The right diagnosis at the right time can make all the difference to your health and management of Crohn's disease. It can even affect your odds of surgery down the road. Given that there is no single test to confirm the disease, and its symptoms are similar to those of other conditions, it can be easy for doctors to overlook it.

To keep a missed diagnosis from happening, here are some things to watch for:

  • Your doctor downplays your symptoms
  • A language barrier between you and your doctor
  • Short discussions with your health care providers
  • Lack of testing
  • Lack of communication from your doctor, such as telling you about test results
  • Unreasonable delays at the doctor's office
  • Differences in diagnostic tests covered by your insurance and potential out-of-pocket costs

Crohn's disease feels different for everyone, and there are many ways to treat it. The good news is there are plenty of things you can do to make an informed and confident decision about your care.

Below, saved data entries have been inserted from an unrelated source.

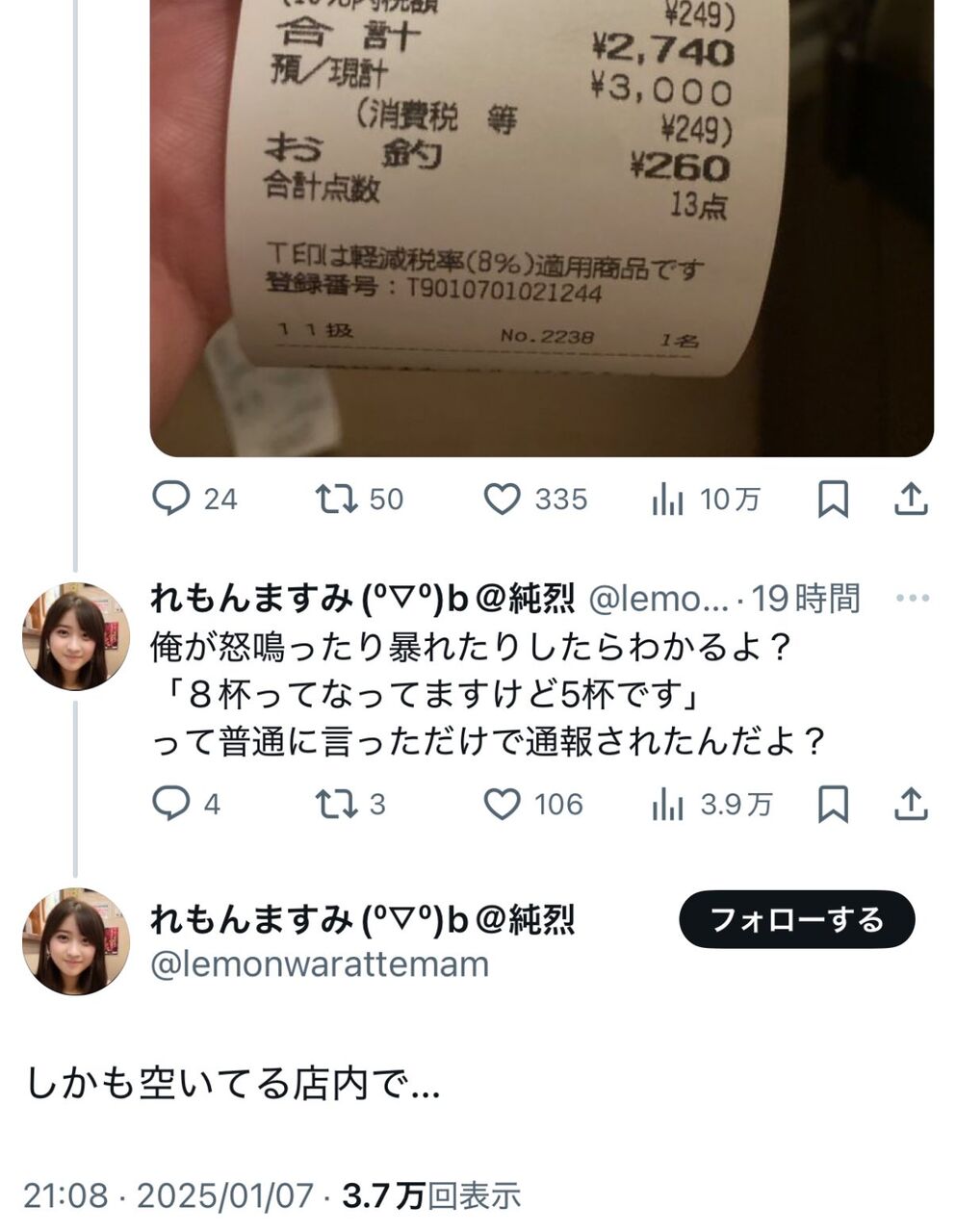
Task: Open @lemonwarattemam profile handle link
Action: pyautogui.click(x=320, y=963)
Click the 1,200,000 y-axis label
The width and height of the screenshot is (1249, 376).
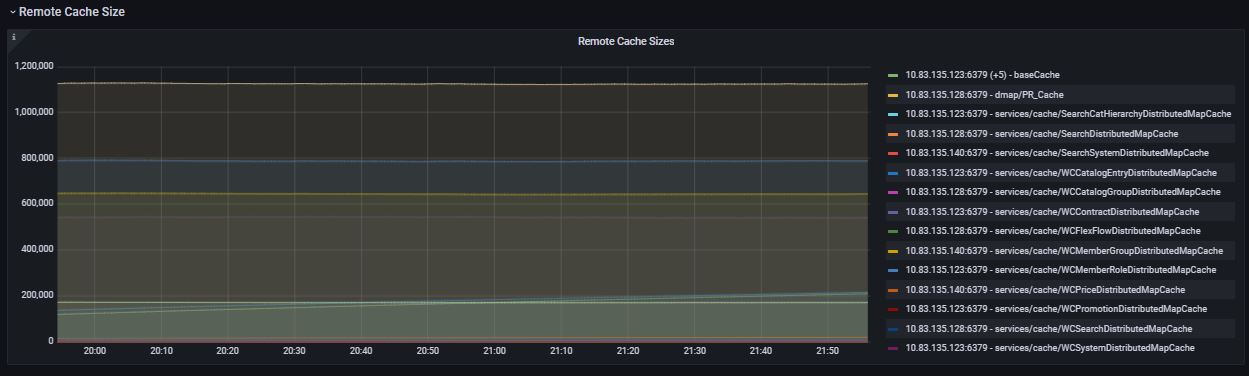(35, 66)
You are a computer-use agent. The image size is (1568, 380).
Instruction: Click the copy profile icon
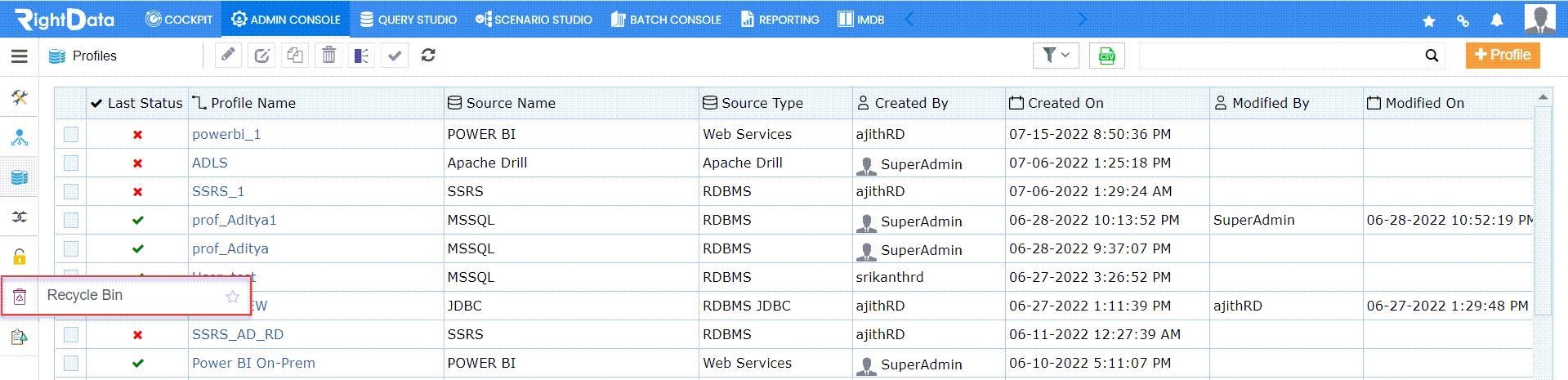(295, 56)
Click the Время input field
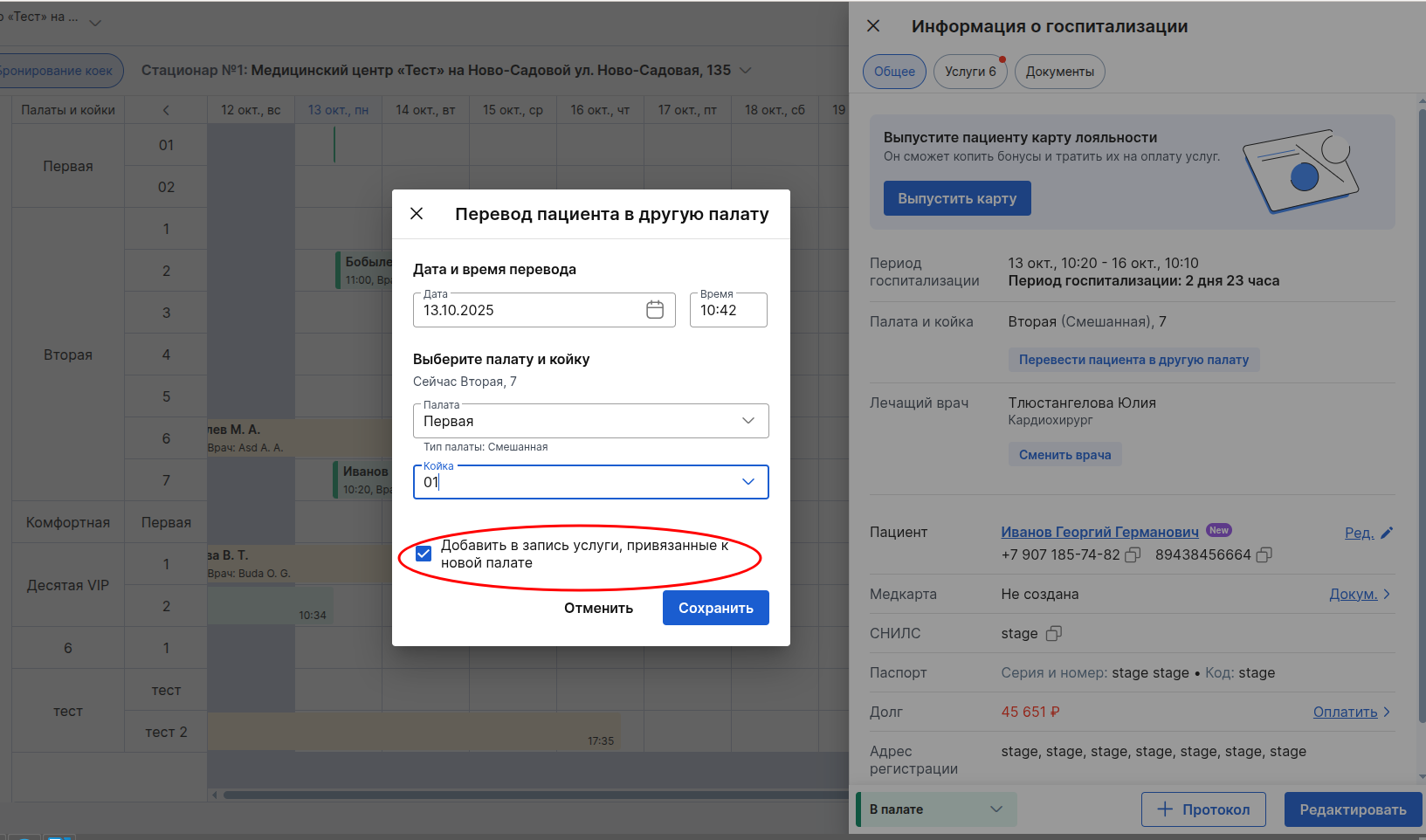 (728, 310)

While your doctor will likely consider factors like your medical history, how bad your symptoms are, and whether they've gotten better or worse over time, you play an important role in treatment choices, too. Communication with your doctor is key here. They're the medical experts, but only you know how you feel. To come to a decision that combines your insight and your doctor's, try these communication techniques:

  • Make a list of questions or thoughts about your treatment and take them to appointments.
  • Be open about your symptoms.
  • Take a close friend or family member with you to the doctor if you need help communicating or voicing your needs.
  • Let your doctor know what's most important to you in your treatment journey, including your goals and preferences for care.
  • Ask about each treatment's pros and cons.